Mais on retrouve presque toujours, chez ceux qui ont connu le pouvoir suprême, le même sentiment de lassitude désenchantée. Abdel Rahman III par exemple, qui avait régné sur Cordoue pendant cinquante ans n'affiche pas la joie : " Cinquante ans se sont écoulés depuis que je suis khalife. Trésors, honneurs, plaisirs, j'ai joui de tout , j'ai tout épuisé. Les rois, mes rivaux, m'estiment, me redoutent et m'envient. Tout ce que les hommes désirent m'a été accordé par le Ciel. Dans ce long espace d'apparente félicité, j'ai calculé le nombre de jours où je me suis trouvé heureux : ce nombre se monte à quatorze ".

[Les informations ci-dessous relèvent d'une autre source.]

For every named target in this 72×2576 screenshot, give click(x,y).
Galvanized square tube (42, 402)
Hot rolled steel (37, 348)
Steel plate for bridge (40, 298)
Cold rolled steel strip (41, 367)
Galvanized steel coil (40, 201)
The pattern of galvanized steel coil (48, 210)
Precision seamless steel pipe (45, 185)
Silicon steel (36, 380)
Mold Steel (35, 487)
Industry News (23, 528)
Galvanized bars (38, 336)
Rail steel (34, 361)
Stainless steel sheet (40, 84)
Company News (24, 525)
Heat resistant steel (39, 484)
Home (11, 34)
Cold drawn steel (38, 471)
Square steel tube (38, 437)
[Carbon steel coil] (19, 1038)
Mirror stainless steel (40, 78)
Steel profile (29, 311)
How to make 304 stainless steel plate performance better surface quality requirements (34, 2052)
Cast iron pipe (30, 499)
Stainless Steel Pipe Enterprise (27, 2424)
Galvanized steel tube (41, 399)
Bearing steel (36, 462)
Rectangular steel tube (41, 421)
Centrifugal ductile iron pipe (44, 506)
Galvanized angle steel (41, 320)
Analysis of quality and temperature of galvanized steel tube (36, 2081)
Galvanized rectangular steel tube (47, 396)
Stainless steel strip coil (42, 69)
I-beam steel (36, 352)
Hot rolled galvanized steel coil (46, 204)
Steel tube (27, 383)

Tout cela n'est pas très réjouissant !
Que dire de plus sinon que le bonheur apparaît comme très intime, très personnel, et finalement incommunicable, qu'il ne faut surtout pas confondre avec la joie et encore moins avec le plaisir. Quelque chose de fugitif, d'incontrôlable, de fragile, d'insaisissable, que l'on peut atteindre sans rechercher, qui ressemble à une chance, à une grâce, finalement quelque chose d'indéfinissable et qui, de toute façon, vient en plus, est donné par surcroît... On aura presque tout dit quand on aura compris que le bonheur est plus souvent attendu que vécu.
Heureusement, on est quelquefois heureux sans le savoir : dans un exposé récent, Luc Ferry nous proposait à ce sujet un petit exercice d'hygiène mentale qui me paraît salutaire . " Pensez un instant à ceux que vous aimez et imaginez votre vie s'ils n'étaient plus là ! ! ! ". Le mot de la fin revient probablement à Jacques Prévert qui disait la même chose mais d'une façon plus poétique : " Je reconnais mon bonheur au bruit qu'il fait en partant ".